:: WRITTEN REQUEST A ::
Answer these questions about the forum thread, one per line, marked (i), (ii), (iii):
(i) In what year was the Thrasher 50 released?
(ii) According to MaxOfMetal, who should people be mad at?
(iii) Where was the comment that Mike had recently done more work on the Satan 50?

:: PASSAGE ::

☆ ☆ ☆ ☆

Spaced Out Ace said:


> Fair enough. I was just pointing out there is a difference.



No there's really not. When you're working insane hours trying to get your own business off the ground the last thing you have time for is answering questions about something you did years ago for another company. Mike has been completely up front over and over again that he will not provide support for Randall products and if you have questions or need something for them to contact Randall. This includes numerous statements on social media about it. Not sure why people STILL don't understand it.



Trashgreen said:


> I pretty sure Mike designed the Satan 50 while he was still working with Randall, so this is not a relatively new design. I have no 100 procent confirmation though so please don't hang me up on this, if anyone knows please fill in. Other than that I think he is just verifying that it is his design properbly just to clarify before people ask millions of questions since we have not jet heard of any new amp designer since Mike left, now that Randall finally got their thing together and releasing it.
> 
> The Thrasher 50 was released doing 2015, Mike left by the end of 2015, so the Satan 50 may have been his last design for Randall planned for a 2016 release and then something went wrong back then, who knows?



There was a comment that Mike had also done some more work on it recently as well... can't remember which post about the Satan 50 release but it was in one of the Facebook threads in the last couple of days.


----------



## MaxOfMetal (Jan 21, 2018)

No paycheck, no support. 

If you're good at what you do, which Mike is, don't ever work for free. Being a good sport doesn't feed your family. 

Be mad at Randall, not only couldn't they answer the question in a reasonable time frame they _chose_ not to retain the fella that could.

☆ ☆ ☆ ☆

:: PROVIDED INFORMATION ::
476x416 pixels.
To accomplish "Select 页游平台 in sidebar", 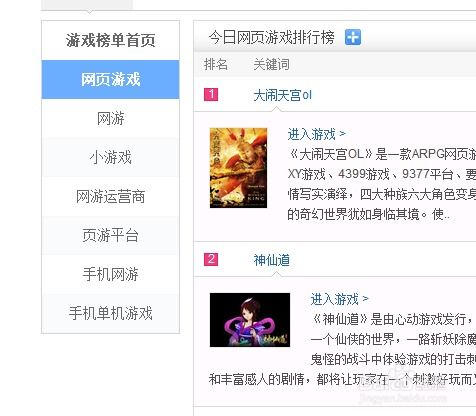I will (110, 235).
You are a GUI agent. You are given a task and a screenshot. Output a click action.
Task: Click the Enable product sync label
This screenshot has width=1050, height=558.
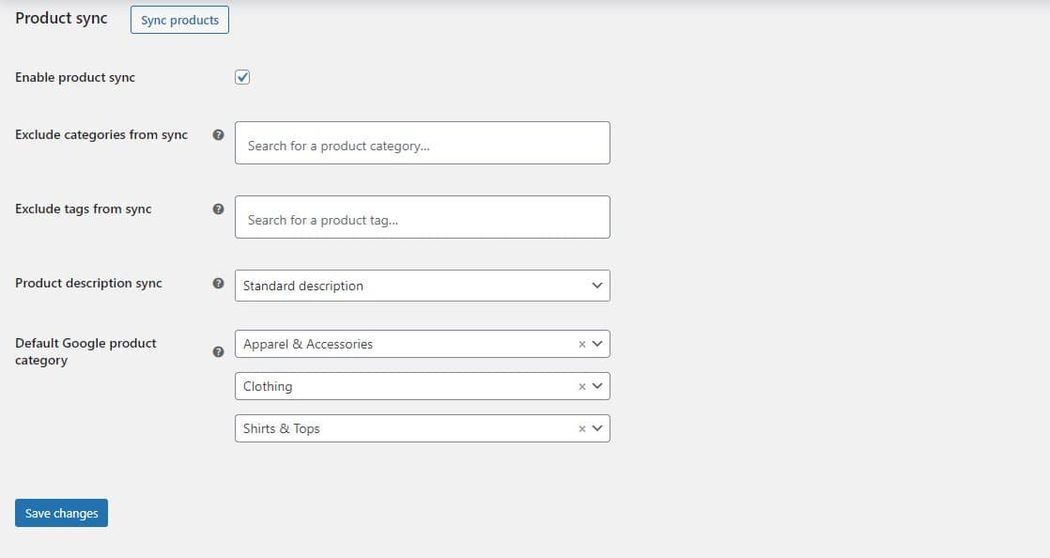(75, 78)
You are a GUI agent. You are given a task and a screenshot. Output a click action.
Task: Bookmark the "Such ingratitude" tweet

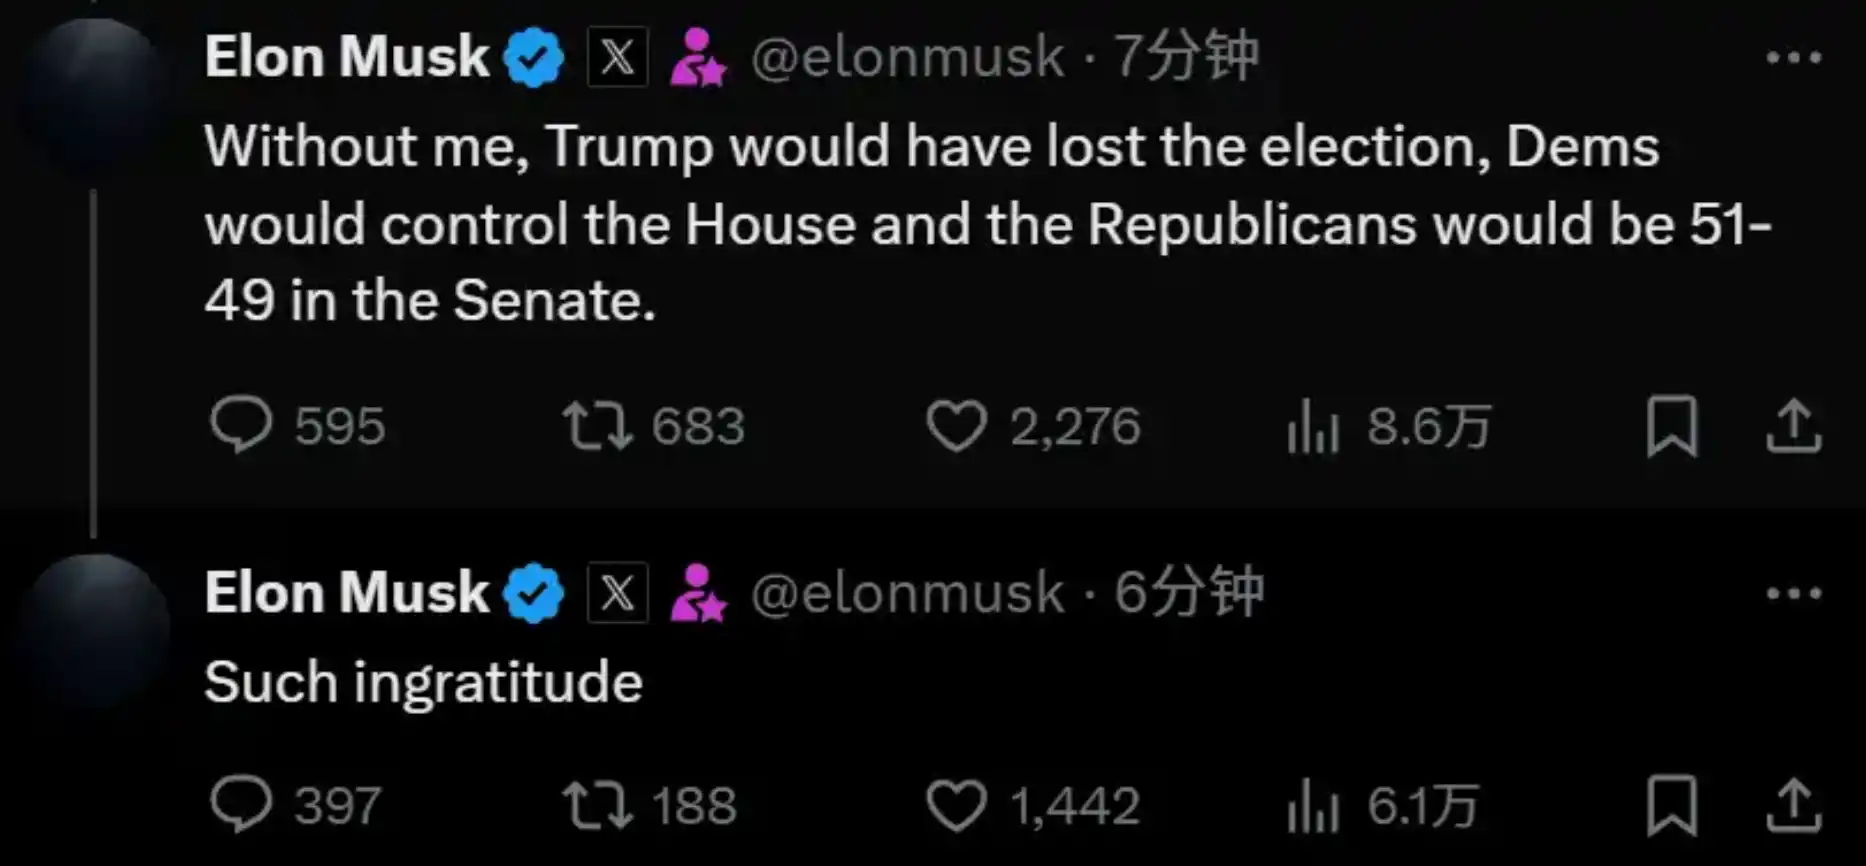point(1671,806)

☆ ☆ ☆ ☆

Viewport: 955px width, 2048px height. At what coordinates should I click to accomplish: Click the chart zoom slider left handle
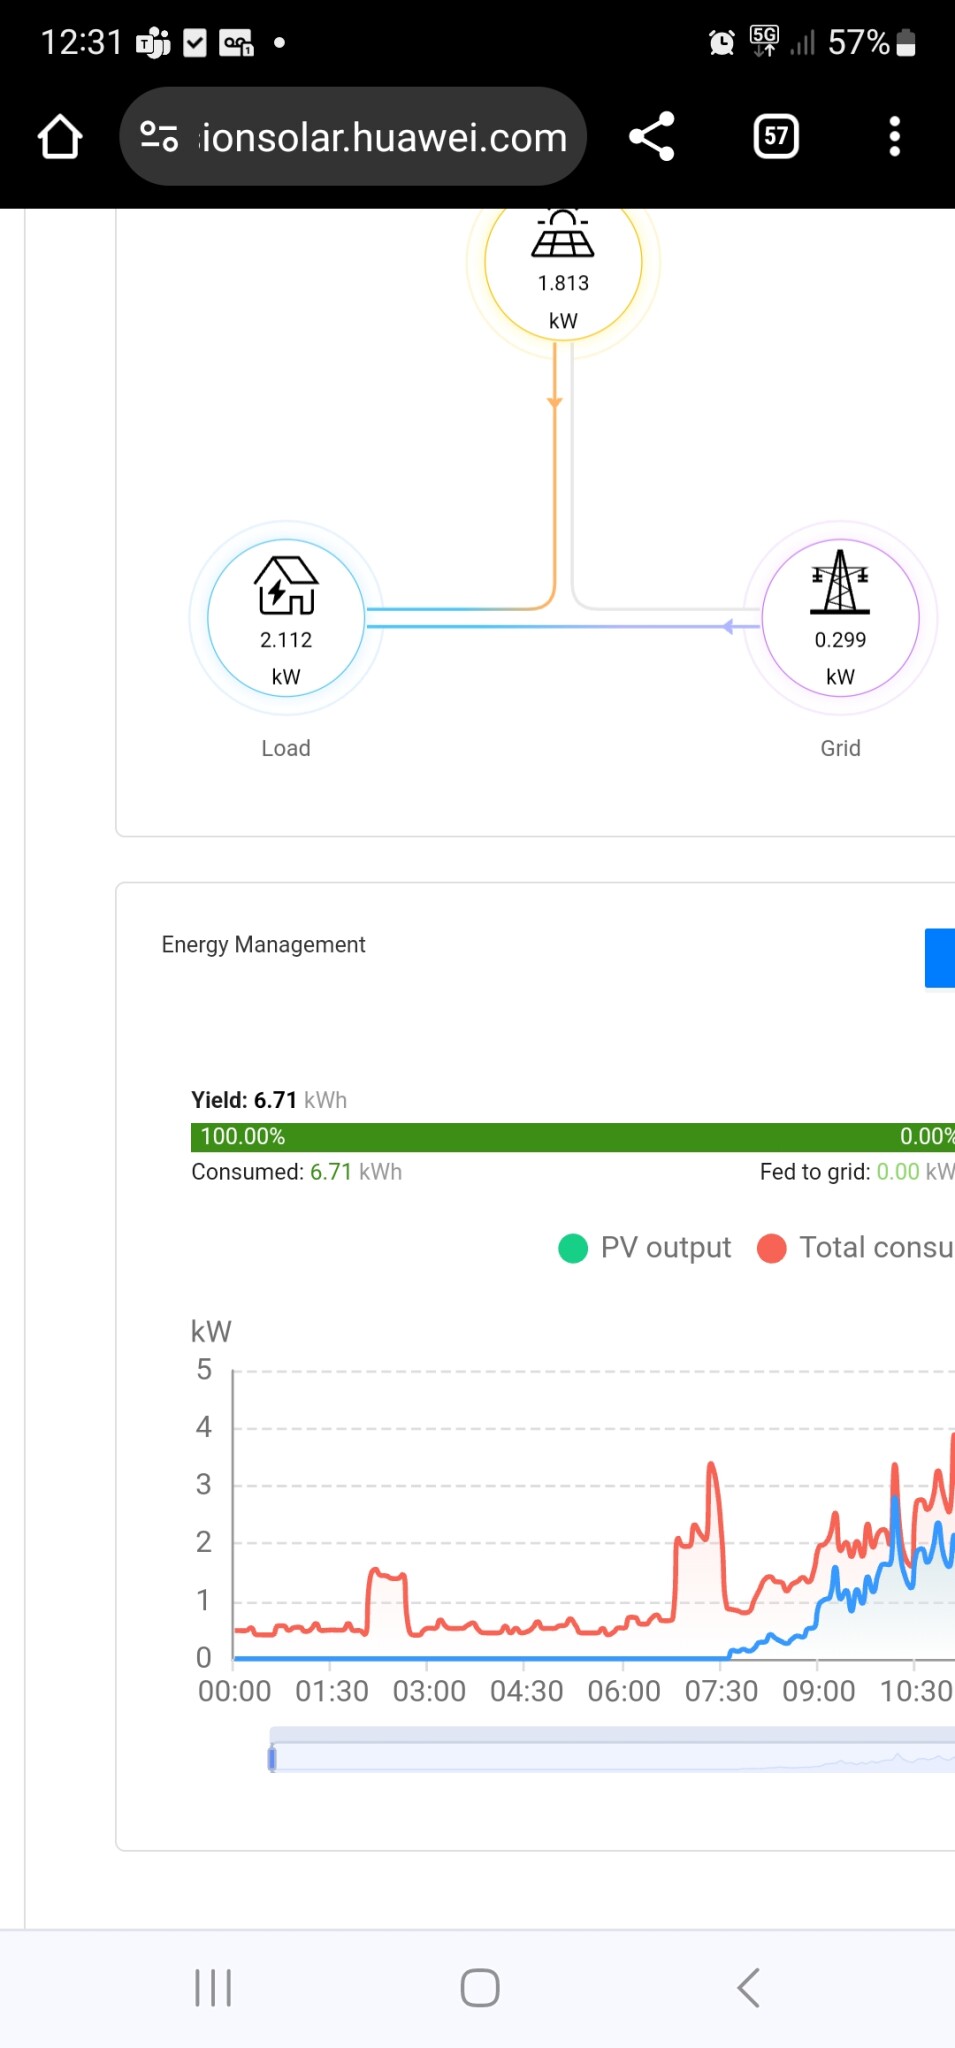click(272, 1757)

☆ ☆ ☆ ☆

:: WRITTEN REQUEST B ::
Turn the part of the records that opens with the line containing "Viewport: 955px width, 2048px" and closes with the line containing "click(272, 1757)" into a numbered list, omitting blank lines and the pictures.

:: PROBLEM SOLUTION A ::
(i) 2015
(ii) Randall
(iii) In one of the Facebook threads from the last couple of days

:: PROBLEM SOLUTION B ::
1. Viewport: 955px width, 2048px height. At what coordinates should I click to accomplish: Click the chart zoom slider left handle
2. click(272, 1757)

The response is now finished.